*** EXCERPTED DATA Section Begins ***
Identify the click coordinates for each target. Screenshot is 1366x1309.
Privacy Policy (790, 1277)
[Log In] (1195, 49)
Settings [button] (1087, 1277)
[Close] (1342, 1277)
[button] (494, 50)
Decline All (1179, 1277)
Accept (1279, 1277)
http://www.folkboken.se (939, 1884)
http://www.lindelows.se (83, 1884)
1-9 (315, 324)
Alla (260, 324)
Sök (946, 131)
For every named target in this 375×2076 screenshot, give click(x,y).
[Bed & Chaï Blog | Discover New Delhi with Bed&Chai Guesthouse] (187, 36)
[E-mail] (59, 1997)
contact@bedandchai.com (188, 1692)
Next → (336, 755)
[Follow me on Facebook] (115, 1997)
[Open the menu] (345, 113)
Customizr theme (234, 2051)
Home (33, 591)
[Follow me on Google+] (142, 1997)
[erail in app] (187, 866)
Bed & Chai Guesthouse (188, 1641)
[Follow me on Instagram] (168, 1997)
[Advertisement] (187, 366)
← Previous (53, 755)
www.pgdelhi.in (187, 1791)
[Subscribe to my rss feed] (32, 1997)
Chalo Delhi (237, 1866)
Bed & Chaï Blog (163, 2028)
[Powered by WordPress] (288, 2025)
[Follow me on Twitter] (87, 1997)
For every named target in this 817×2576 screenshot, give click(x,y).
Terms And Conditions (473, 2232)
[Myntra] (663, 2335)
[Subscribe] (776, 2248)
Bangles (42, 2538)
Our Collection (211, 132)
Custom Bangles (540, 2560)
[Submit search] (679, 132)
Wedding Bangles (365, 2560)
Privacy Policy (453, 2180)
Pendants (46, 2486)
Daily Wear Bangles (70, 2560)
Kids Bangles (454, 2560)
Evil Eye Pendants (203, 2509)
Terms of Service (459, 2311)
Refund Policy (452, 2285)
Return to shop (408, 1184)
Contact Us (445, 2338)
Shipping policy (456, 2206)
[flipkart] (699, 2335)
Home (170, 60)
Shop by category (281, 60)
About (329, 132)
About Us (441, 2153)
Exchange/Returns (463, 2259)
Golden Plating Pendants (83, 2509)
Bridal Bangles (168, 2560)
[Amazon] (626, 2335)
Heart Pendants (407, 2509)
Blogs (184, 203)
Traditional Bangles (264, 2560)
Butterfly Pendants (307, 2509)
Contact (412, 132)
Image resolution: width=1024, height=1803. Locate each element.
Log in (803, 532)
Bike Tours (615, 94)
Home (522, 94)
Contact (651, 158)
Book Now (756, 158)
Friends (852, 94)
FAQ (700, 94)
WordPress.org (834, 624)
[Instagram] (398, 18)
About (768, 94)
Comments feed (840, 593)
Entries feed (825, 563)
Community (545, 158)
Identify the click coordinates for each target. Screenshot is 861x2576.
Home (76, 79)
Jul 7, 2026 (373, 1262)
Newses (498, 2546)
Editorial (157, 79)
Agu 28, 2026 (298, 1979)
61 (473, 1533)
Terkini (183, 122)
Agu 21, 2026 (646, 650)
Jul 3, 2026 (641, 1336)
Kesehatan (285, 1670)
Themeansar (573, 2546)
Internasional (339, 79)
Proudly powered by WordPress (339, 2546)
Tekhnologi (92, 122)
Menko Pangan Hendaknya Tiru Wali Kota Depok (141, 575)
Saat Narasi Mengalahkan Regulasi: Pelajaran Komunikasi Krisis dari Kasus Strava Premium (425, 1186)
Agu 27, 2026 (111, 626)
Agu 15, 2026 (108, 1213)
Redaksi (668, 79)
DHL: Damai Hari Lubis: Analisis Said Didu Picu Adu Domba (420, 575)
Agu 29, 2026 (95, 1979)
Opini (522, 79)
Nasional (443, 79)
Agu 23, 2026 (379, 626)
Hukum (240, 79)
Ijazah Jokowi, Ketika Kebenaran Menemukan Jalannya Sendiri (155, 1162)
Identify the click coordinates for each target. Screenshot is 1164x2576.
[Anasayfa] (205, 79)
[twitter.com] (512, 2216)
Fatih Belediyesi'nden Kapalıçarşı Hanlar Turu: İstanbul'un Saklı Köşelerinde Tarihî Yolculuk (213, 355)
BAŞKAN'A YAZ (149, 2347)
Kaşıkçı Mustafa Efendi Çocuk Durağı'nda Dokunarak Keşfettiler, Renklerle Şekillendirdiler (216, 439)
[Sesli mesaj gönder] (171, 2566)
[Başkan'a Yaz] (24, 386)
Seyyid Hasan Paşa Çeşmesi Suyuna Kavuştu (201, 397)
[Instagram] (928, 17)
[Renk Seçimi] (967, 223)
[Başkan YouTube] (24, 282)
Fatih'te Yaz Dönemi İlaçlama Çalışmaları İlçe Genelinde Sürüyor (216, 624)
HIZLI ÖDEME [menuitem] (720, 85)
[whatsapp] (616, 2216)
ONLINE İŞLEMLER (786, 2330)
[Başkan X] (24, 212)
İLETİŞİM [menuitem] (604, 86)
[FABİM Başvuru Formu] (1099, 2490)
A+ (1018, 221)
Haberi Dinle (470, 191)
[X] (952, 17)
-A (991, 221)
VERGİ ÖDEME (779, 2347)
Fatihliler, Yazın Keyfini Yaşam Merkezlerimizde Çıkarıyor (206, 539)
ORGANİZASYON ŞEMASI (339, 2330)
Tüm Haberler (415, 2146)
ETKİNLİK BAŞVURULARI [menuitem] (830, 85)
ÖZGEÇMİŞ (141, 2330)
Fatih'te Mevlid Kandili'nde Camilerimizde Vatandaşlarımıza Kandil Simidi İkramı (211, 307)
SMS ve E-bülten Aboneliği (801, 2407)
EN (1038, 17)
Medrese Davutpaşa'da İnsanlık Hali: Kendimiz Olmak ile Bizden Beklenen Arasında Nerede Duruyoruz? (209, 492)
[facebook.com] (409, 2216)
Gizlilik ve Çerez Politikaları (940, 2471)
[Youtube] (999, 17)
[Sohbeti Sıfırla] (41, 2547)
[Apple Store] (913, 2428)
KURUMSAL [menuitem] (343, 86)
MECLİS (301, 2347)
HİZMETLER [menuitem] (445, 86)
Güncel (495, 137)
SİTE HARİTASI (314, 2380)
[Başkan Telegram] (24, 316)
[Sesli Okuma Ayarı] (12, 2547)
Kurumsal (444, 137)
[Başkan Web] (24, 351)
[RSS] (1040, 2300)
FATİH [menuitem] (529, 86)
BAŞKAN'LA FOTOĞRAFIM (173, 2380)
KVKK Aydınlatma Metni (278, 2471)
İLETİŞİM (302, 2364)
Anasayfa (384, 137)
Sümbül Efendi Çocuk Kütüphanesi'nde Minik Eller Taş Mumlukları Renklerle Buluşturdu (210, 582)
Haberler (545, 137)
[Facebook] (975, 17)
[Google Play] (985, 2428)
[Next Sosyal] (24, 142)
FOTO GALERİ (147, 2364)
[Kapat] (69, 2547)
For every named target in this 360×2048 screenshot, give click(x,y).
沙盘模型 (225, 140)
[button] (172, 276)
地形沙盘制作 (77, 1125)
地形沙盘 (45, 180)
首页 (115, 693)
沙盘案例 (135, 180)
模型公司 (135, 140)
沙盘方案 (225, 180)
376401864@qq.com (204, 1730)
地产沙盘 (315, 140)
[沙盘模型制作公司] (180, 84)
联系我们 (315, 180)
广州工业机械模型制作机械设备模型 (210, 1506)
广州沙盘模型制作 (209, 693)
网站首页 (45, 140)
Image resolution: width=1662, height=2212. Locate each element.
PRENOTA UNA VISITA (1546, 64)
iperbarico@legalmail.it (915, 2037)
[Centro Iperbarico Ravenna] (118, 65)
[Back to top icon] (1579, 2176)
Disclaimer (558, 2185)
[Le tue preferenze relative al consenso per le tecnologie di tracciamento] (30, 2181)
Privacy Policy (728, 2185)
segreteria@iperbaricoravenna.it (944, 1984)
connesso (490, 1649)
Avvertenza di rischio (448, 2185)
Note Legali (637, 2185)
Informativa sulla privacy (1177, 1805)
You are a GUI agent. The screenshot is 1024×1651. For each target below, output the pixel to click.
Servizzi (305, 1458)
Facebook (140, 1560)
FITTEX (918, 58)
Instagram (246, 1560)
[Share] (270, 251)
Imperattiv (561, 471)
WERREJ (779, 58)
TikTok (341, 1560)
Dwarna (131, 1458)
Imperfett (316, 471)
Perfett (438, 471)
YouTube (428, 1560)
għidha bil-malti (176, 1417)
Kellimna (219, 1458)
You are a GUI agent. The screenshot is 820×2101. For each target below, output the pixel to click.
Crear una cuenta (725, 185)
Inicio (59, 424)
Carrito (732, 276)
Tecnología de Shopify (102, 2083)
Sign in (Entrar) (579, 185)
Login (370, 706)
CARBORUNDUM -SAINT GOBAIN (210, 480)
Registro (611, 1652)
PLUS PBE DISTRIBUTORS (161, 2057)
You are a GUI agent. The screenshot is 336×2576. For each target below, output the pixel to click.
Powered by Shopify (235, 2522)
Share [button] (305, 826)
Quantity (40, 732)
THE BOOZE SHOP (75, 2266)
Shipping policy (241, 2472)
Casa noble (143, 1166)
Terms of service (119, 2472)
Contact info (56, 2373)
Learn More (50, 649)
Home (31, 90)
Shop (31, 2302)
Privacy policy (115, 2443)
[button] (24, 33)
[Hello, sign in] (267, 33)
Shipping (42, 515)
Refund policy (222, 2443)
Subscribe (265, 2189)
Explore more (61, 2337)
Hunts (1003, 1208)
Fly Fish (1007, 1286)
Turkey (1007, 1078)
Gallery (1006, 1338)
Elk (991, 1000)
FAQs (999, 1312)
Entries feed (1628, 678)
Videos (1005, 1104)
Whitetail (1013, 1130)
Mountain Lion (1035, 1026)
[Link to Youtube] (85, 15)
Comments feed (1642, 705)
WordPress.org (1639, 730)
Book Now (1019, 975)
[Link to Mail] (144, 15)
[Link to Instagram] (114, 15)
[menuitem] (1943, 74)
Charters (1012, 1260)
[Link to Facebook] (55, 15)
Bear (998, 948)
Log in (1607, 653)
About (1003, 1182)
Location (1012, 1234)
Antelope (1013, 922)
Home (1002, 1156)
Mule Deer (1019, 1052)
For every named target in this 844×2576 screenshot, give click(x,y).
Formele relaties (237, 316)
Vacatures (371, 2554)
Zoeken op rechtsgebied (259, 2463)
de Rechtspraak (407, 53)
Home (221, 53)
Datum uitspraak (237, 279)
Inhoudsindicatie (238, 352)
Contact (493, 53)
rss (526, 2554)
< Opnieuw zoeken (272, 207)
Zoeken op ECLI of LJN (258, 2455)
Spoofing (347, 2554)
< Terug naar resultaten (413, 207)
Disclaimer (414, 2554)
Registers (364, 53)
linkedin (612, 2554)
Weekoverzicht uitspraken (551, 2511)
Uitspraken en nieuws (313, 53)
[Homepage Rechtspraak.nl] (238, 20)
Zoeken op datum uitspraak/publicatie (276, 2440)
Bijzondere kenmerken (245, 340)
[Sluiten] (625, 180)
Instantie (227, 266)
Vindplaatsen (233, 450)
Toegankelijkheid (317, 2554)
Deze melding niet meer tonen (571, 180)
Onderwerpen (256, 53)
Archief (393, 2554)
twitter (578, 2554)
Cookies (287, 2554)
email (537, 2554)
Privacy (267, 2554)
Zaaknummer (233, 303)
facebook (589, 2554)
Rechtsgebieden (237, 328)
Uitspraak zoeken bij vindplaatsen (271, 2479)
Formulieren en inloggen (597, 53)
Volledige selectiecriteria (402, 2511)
*** EXCERPTED DATA Section Ends ***
■ ASSIGNMENT ■
The response must consist of the lines above, from the first one through the line containing "Contact (651, 158)", reproduced exactly.

■ EXERCISE RESULT ■
Identify the click coordinates for each target. Screenshot is 1366x1309.
Privacy Policy (790, 1277)
[Log In] (1195, 49)
Settings [button] (1087, 1277)
[Close] (1342, 1277)
[button] (494, 50)
Decline All (1179, 1277)
Accept (1279, 1277)
http://www.folkboken.se (939, 1884)
http://www.lindelows.se (83, 1884)
1-9 (315, 324)
Alla (260, 324)
Sök (946, 131)
For every named target in this 375×2076 screenshot, give click(x,y).
[Bed & Chaï Blog | Discover New Delhi with Bed&Chai Guesthouse] (187, 36)
[E-mail] (59, 1997)
contact@bedandchai.com (188, 1692)
Next → (336, 755)
[Follow me on Facebook] (115, 1997)
[Open the menu] (345, 113)
Customizr theme (234, 2051)
Home (33, 591)
[Follow me on Google+] (142, 1997)
[erail in app] (187, 866)
Bed & Chai Guesthouse (188, 1641)
[Follow me on Instagram] (168, 1997)
[Advertisement] (187, 366)
← Previous (53, 755)
www.pgdelhi.in (187, 1791)
[Subscribe to my rss feed] (32, 1997)
Chalo Delhi (237, 1866)
Bed & Chaï Blog (163, 2028)
[Powered by WordPress] (288, 2025)
[Follow me on Twitter] (87, 1997)
For every named target in this 817×2576 screenshot, give click(x,y).
Terms And Conditions (473, 2232)
[Myntra] (663, 2335)
[Subscribe] (776, 2248)
Bangles (42, 2538)
Our Collection (211, 132)
Custom Bangles (540, 2560)
[Submit search] (679, 132)
Wedding Bangles (365, 2560)
Privacy Policy (453, 2180)
Pendants (46, 2486)
Daily Wear Bangles (70, 2560)
Kids Bangles (454, 2560)
Evil Eye Pendants (203, 2509)
Terms of Service (459, 2311)
Refund Policy (452, 2285)
Return to shop (408, 1184)
Contact Us (445, 2338)
Shipping policy (456, 2206)
[flipkart] (699, 2335)
Home (170, 60)
Shop by category (281, 60)
About (329, 132)
About Us (441, 2153)
Exchange/Returns (463, 2259)
Golden Plating Pendants (83, 2509)
Bridal Bangles (168, 2560)
[Amazon] (626, 2335)
Heart Pendants (407, 2509)
Blogs (184, 203)
Traditional Bangles (264, 2560)
Butterfly Pendants (307, 2509)
Contact (412, 132)
Image resolution: width=1024, height=1803. Locate each element.
Log in (803, 532)
Bike Tours (615, 94)
Home (522, 94)
Contact (651, 158)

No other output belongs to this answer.